→ **ФРАГМЕНТ ТЕКСТА**:
* * * * *
Бобровников Валерий Николаевич : другие произведения.

Книга и Мудрость

Самиздат: [Регистрация] [Найти] [Рейтинги] [Обсуждения] [Новинки] [Обзоры] [Помощь|Техвопросы]
Ссылки:


 Ваша оценка:
  • Аннотация:
    Философское размышление о соотношении писаной и неписанной мудрости человечества

  
   В. Бобровников
  
  Книга и мудрость
   Сегодня все грамотные люди так или иначе имеют дело с книгой. Библиотечные работники занимаются книгами профессионально. Однако если спросить у любого из нас, что такое книга как таковая, трудно получить вразумительный ответ. То же можно сказать и о другом часто употребляемом, но столь же туманном понятии - мудрость.
   В обыденном сознании книга и мудрость рассматриваются как равнозначные феномены, как своего рода синонимы. А так ли это на самом деле? Можно ли между книгой как таковой и мудростью поставить знак равенства? Интуитивно мы чувствуем, что какое-то различие есть, но точно выразить это различие мы не хотим. Слишком большую роль в истории человечества, как нам кажется, сыграла Книга. Во всяком случае, мы слишком хорошо относимся к книге и чтению, чтобы рискнуть принизить ее значение. Мы верим в книгу, как когда-то верили в спасительную силу икон и хотя всякий понимал, что икона не Бог, а лишь его лик - изображение, сделанное "богомазом", казалось, она обладает магической силой.
   Однако очевидно, что человек, прочитавший пусть самую умную книгу, не становится после этого мудрецом. Книга передает нам некоторую информацию, но сама по себе информация не делает мудрым того, кто ей владеет - известно, что информацией может завладеть кто угодно, от умницы до самого отъявленного негодяя. Мудрость здесь оказывается вовсе ни при чем.
* * * * *
→ **ИСХОДНЫЕ ДАННЫЕ**:
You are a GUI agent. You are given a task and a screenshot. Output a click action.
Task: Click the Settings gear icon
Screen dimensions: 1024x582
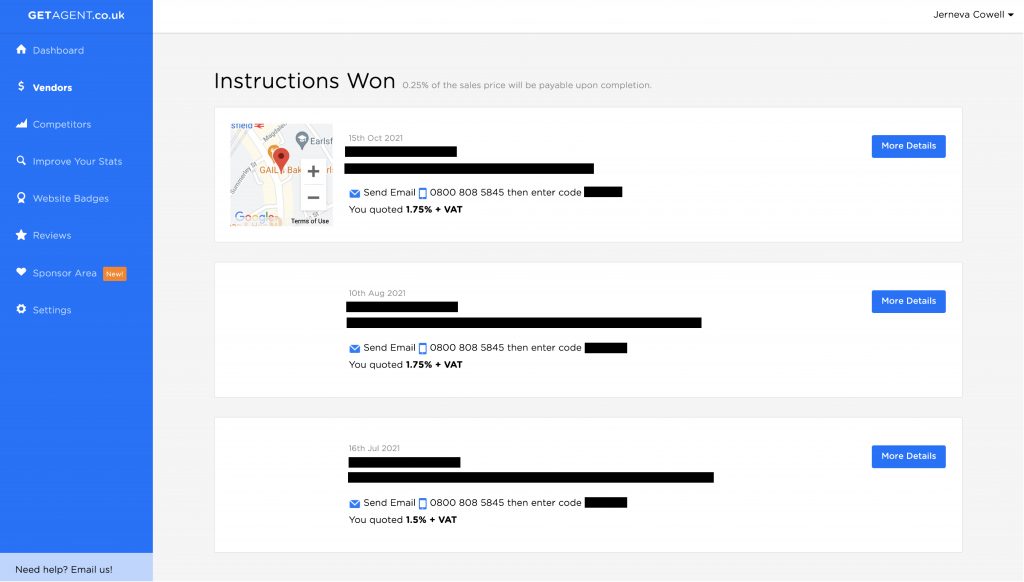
* * * * *
→ **ЗАДАНИЯ**:
A. Ответьте по тексту о книге и мудрости на три вопроса:
(i) Кто занимается книгами профессионально?
(ii) С чем в тексте сравнивается наша вера в книгу?
(iii) Кто, согласно тексту, может завладеть информацией?
B. Соответствуют ли тексту о книге и мудрости эти утверждения? Для каждого ответьте «да» или «нет» и приведите решающие слова текста.
(i) В обыденном сознании книга и мудрость считаются синонимами.
(ii) Человек, прочитавший самую умную книгу, становится мудрецом.
(iii) Понятие мудрости названо в тексте ясным.
C. Продолжите текст о книге и мудрости с того места, на котором он заканчивается.
Листинг в этой работе не используется.

→ **ОТВЕТЫ**:
A.
(i) Библиотечные работники.
(ii) С тем, как когда-то верили в спасительную силу икон.
(iii) Кто угодно, от умницы до самого отъявленного негодяя.

B.
(i) Да: «В обыденном сознании книга и мудрость рассматриваются как равнозначные феномены, как своего рода синонимы».
(ii) Нет: «человек, прочитавший пусть самую умную книгу, не становится после этого мудрецом».
(iii) Нет: «столь же туманном понятии - мудрость».

C.
   Зададимся вопросом, кого же мы считаем мудрым? Напрашивается дефиниция: мудрый и умный - разные люди. Даже бандит может быть умным, но никак не мудрым. Наш язык противится такому словоупотреблению.
   Но и ум не берется из книг. Нельзя и заставить человека быть умным. Мы привыкли думать, что свойство быть умным дается от природы, от рождения. Пока мы можем констатировать лишь то, что тайна ума человеческого остается загадкой, разрешить которую, возможно, не удастся никогда хотя бы потому, что различие между умным и глупым трудно уловимо: граница между ними прочерчена нами же и она всегда достаточно размыта, релятивна. Один и тот же человек порой может выглядеть весьма умным - и он же в иных обстоятельствах может оказаться совершеннейшим глупцом.
   Но - до поры оставим эту проблему.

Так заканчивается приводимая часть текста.